++++ Records for processing ++++

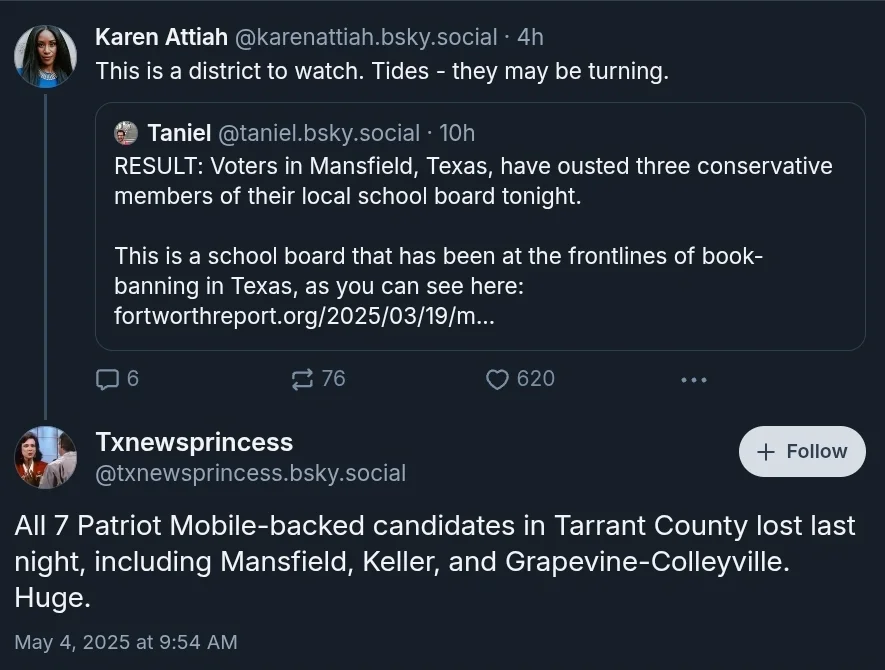The image size is (885, 670).
Task: Click the 10h timestamp on quoted post
Action: (x=457, y=133)
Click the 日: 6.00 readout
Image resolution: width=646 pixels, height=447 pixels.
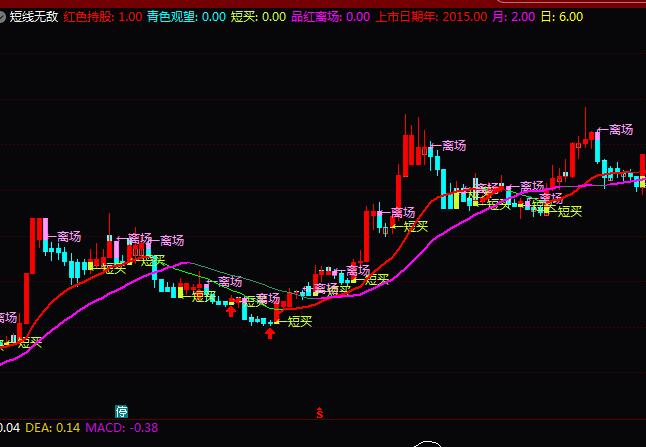[x=570, y=17]
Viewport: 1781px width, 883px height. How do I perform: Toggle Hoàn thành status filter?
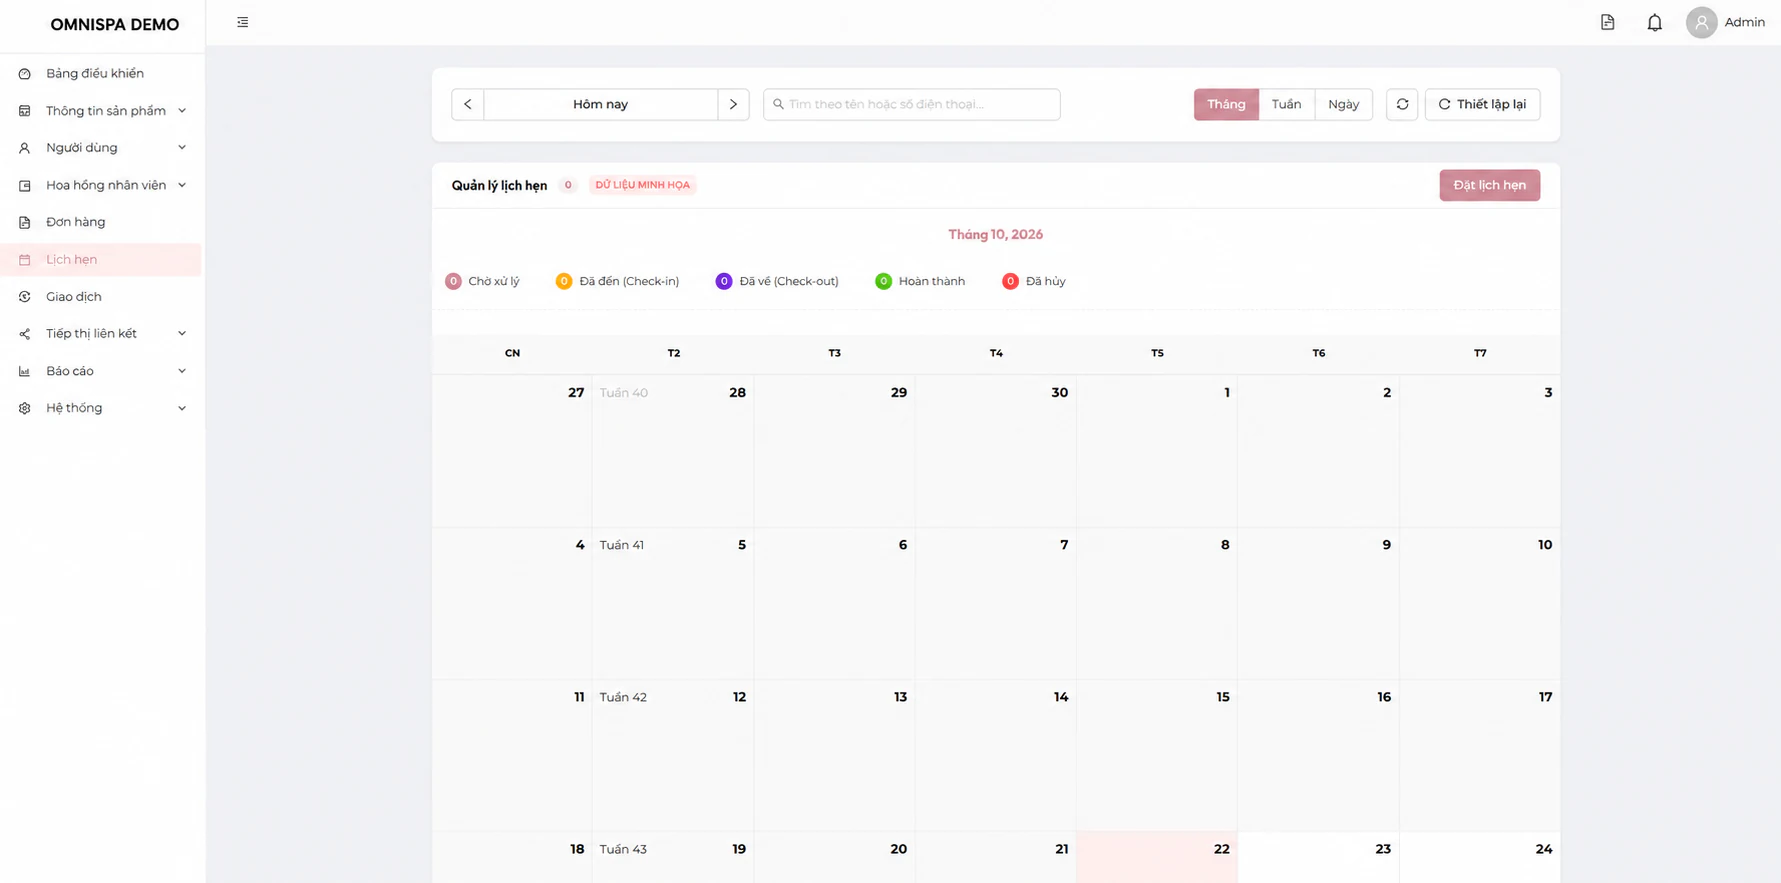[920, 281]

++++

Task details = Swap every "readout" in the entries above for "display" and reproduce all the entries with no other changes. Omit the pictures.

Complete answer =
The image size is (885, 670).
Task: Click the 10h timestamp on quoted post
Action: (x=457, y=133)
Click the 日: 6.00 display
Image resolution: width=646 pixels, height=447 pixels.
[x=570, y=17]
Viewport: 1781px width, 883px height. How do I perform: Toggle Hoàn thành status filter?
[920, 281]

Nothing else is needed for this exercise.